● PROBLEM DETAILS
Nothing outside the stretch is wanted. Repeat exactly the lines of the listing below from the one that contains "The height and width of the screenshot is (589, 1200)." through the one that contains "Show the 168 Kommentare list", both ends included.

- - - - - - -

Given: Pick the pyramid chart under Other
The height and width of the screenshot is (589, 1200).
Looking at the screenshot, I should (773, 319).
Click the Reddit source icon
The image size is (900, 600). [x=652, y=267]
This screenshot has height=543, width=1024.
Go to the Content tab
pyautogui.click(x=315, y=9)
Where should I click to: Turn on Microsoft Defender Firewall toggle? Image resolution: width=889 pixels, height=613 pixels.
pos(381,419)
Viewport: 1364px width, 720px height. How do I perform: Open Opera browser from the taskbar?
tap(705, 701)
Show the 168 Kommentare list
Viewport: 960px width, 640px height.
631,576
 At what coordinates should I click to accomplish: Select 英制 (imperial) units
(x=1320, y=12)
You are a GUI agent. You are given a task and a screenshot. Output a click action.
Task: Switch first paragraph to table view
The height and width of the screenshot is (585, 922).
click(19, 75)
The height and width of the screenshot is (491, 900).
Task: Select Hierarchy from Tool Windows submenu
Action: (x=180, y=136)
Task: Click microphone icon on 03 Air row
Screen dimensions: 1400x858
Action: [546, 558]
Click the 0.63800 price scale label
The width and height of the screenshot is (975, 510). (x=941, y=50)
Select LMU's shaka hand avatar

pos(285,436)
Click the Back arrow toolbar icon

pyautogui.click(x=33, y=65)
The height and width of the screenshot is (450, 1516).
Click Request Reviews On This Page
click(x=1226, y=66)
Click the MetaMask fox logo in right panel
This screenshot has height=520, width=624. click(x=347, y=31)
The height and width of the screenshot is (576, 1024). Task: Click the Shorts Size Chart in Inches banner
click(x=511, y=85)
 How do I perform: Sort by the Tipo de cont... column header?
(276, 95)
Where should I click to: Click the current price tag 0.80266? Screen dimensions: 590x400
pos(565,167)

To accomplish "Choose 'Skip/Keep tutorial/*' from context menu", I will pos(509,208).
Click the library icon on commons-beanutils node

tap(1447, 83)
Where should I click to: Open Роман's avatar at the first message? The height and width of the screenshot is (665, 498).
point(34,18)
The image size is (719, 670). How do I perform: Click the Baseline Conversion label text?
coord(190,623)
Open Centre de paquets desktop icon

- - - - - - -

● RESPONSE AREA
The height and width of the screenshot is (589, 1200).
Looking at the screenshot, I should (773, 319).
Click the Reddit source icon
The image size is (900, 600). [x=652, y=267]
This screenshot has height=543, width=1024.
Go to the Content tab
pyautogui.click(x=315, y=9)
Where should I click to: Turn on Microsoft Defender Firewall toggle? Image resolution: width=889 pixels, height=613 pixels.
pos(381,419)
Viewport: 1364px width, 720px height. How do I perform: Open Opera browser from the taskbar?
tap(705, 701)
Show the 168 Kommentare list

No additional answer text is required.